**Text shown:**
• • • •

2026-05-04 10:15:18 +01:00
steve e4c0256543 api+agent: document protocol-version stability and forget back-compat decisions
version.go: add a comment block explaining why Phase 5's wire changes
(CommandRunPayload, ConfigUpdatePayload, RepoStatsPayload reshapes) did
not bump CurrentProtocolVersion — lockstep deploy, no rolling-upgrade
path, smoke env restage enforces it. Notes where a version bump to 2
would be required if a multi-version path is ever introduced.

cmd/agent/main.go: document why the JobForget handler hard-errors on
empty ForgetGroups rather than falling back to a single-policy form.
The maintenance ticker is the only writer and always populates the
field; the fallback was specced but skipped given lockstep deploy.
2026-05-04 10:15:18 +01:00
steve 7236f8dc14 server: serialize DrainPending per host (avoid drain double-dispatch)

• • • •

**Data extract:**
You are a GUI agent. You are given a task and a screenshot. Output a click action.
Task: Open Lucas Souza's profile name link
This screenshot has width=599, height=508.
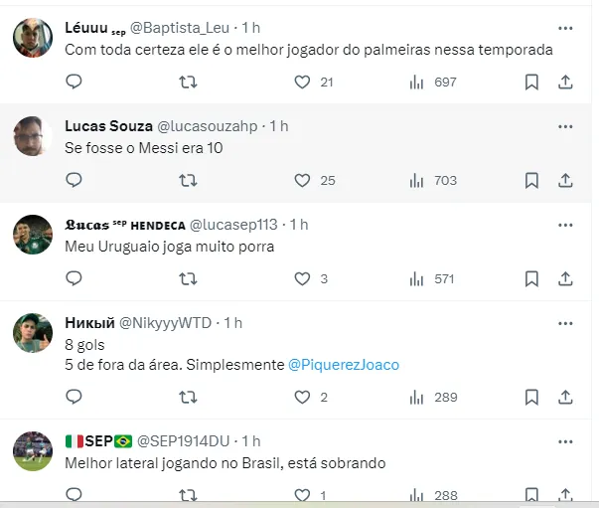click(x=108, y=126)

• • • •

**Short exercise 1:** Please repeat from the commit log everything from "cmd/agent/main.go: document why" down to "given lockstep deploy.".
**Short exercise 2:**
Answer these questions about the commit log:
(a) Which file receives the comment block on protocol-version stability?
(b) How does the JobForget handler respond to empty ForgetGroups?
(c) What does commit 7236f8dc14 serialize per host?

**Full solution 1:**
cmd/agent/main.go: document why the JobForget handler hard-errors on
empty ForgetGroups rather than falling back to a single-policy form.
The maintenance ticker is the only writer and always populates the
field; the fallback was specced but skipped given lockstep deploy.

**Full solution 2:**
(a) version.go
(b) It hard-errors rather than falling back to a single-policy form.
(c) DrainPending